Admittedly this particular hospital is trying to remain a kind of island in the midst of the storm. The roof is painted with gigantic crosses, and white sheets have been spread out in the form of a cross on the yard in front of the building. But aerial missiles are impartial, and the carpet of bombs is tightly woven, with no holes for compassion. Which they know in the field hospital – otherwise they wouldn’t have crammed everyone down in the basement the way they have. Men’s faces peer out of every barred window.

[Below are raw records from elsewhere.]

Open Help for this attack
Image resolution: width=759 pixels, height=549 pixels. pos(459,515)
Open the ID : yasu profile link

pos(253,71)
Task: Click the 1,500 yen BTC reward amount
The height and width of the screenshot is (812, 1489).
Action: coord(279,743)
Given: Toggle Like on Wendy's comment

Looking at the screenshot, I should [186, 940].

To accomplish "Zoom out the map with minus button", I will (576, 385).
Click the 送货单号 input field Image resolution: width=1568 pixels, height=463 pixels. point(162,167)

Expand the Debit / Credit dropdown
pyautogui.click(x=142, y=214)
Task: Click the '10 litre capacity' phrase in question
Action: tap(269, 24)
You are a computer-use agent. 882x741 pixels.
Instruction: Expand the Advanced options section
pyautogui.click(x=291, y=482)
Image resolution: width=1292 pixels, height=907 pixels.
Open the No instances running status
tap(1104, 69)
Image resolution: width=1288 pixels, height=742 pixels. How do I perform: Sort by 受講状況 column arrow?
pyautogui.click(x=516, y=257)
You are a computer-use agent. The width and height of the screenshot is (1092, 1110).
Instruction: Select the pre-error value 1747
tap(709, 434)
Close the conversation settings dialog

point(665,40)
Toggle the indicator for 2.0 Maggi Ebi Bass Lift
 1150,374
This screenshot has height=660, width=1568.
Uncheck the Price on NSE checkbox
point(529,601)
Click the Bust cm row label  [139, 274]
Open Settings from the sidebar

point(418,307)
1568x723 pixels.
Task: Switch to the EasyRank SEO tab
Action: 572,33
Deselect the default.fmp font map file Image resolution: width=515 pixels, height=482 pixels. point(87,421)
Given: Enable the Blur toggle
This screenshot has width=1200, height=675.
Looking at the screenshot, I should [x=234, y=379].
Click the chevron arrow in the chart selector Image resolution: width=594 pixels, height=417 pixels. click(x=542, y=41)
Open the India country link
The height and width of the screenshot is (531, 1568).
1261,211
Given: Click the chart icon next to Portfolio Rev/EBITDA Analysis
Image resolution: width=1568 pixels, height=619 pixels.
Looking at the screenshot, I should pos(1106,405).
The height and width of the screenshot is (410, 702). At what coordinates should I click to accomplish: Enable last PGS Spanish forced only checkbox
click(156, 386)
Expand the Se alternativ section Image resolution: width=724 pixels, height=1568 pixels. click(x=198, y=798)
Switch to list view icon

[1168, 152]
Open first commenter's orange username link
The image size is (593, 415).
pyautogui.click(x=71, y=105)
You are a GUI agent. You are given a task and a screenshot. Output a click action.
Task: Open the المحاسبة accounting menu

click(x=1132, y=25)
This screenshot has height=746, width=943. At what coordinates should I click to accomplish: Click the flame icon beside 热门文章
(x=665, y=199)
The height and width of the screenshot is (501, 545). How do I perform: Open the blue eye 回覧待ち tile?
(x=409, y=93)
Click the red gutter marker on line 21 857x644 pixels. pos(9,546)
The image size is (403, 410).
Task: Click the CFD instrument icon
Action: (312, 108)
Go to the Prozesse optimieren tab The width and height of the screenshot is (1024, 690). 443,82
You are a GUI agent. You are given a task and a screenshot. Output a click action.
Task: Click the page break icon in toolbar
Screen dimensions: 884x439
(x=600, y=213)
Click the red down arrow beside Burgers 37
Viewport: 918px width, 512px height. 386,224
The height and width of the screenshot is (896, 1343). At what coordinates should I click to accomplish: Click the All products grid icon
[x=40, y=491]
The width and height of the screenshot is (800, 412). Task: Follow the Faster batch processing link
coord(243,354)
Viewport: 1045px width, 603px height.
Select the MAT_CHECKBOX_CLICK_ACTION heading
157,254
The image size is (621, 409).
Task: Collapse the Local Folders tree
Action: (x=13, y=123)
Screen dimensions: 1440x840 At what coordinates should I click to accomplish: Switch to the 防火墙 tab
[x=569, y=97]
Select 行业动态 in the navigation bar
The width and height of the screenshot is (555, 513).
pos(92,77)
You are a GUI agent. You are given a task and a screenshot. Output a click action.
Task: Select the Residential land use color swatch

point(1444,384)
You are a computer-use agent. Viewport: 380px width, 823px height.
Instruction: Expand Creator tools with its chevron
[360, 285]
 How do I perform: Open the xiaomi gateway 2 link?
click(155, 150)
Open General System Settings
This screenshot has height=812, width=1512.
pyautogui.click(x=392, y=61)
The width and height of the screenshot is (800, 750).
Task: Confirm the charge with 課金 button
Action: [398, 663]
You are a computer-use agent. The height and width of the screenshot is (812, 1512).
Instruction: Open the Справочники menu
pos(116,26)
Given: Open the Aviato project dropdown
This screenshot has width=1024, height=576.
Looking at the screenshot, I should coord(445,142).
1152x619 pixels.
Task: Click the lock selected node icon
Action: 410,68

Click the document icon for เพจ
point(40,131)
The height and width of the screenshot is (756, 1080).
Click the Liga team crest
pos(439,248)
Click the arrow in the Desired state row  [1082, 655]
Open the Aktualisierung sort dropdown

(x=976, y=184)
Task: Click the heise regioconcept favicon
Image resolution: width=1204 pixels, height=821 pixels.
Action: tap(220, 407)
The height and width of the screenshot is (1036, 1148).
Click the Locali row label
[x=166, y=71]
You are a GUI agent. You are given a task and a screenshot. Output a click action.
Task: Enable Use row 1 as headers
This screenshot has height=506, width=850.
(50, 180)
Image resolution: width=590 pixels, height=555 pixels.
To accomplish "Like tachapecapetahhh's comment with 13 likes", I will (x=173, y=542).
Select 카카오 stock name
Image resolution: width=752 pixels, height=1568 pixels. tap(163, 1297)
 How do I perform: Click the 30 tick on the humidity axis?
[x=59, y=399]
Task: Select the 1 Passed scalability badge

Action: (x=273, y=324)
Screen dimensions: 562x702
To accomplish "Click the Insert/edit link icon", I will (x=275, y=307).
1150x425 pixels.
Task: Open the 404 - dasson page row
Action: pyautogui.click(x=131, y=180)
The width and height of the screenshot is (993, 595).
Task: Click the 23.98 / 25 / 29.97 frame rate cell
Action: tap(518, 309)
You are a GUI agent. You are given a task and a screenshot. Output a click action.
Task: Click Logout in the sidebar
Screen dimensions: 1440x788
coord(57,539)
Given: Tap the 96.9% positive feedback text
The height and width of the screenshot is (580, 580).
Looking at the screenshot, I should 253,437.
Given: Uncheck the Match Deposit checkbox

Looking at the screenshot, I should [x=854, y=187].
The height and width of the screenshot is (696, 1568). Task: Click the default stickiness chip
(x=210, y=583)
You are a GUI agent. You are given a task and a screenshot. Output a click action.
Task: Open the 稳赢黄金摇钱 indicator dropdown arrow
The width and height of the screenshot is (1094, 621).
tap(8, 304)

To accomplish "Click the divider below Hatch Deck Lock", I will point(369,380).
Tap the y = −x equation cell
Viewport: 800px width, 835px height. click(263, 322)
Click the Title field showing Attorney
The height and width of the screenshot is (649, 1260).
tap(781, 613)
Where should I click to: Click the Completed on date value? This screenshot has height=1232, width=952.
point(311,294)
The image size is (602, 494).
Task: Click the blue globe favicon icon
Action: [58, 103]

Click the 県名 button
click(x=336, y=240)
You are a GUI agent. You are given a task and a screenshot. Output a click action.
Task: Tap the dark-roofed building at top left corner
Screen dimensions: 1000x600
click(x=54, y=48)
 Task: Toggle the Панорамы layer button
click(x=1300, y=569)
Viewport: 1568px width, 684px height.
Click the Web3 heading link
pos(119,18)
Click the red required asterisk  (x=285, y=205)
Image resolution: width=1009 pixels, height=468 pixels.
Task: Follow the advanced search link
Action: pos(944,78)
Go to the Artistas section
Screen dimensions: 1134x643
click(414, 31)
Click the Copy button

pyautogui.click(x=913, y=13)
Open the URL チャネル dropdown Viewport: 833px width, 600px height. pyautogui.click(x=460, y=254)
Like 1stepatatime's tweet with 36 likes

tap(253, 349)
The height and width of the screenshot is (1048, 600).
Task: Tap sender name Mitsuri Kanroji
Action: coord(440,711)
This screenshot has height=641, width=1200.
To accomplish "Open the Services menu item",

Back in the shelter, the cave dwellers are feverish with excitement, agitated, nervous. The woman from Hamburg tells me with her sharp ‘s’ that they’ve managed to phone some friends on Müllerstrasse in north Berlin. ‘We’re already Russian,’ her friend shouted into the telephone. ‘The tanks just rolled in down below. Masses of people are lining the streets, the Ivans are all laughing and waving and holding up babies.’ It could be true – that’s an old Communist district, known as Red Wedding. Her story immediately sets off a heated argument. Some people wonder whether our propaganda has simply made fools of us. So ‘they’ aren’t as bad as we thought, after all? But then the refugee from East Prussia, who otherwise never says a word, starts yelling in her dialect. Broken sentences – she can’t find the right words. She flails her arms and screams, ‘They’ll find out all right,’ and then goes silent once again. As does the entire basement.

The distiller’s wife is peddling yet another rumour: von Ribbentrop and von Papen have just flown to Washington to negotiate with the Americans in person. No one answers her.

The basement is full of gloom. The kerosene lantern is smouldering. The phosphor rings painted at eye height on the beams so no one bumps into them in the dark give off a greenish glow. Our clan has increased: the book dealers have brought their canary. The cage is hanging off a joist, covered with a towel. Shelling outside and silence within. All dozing or asleep.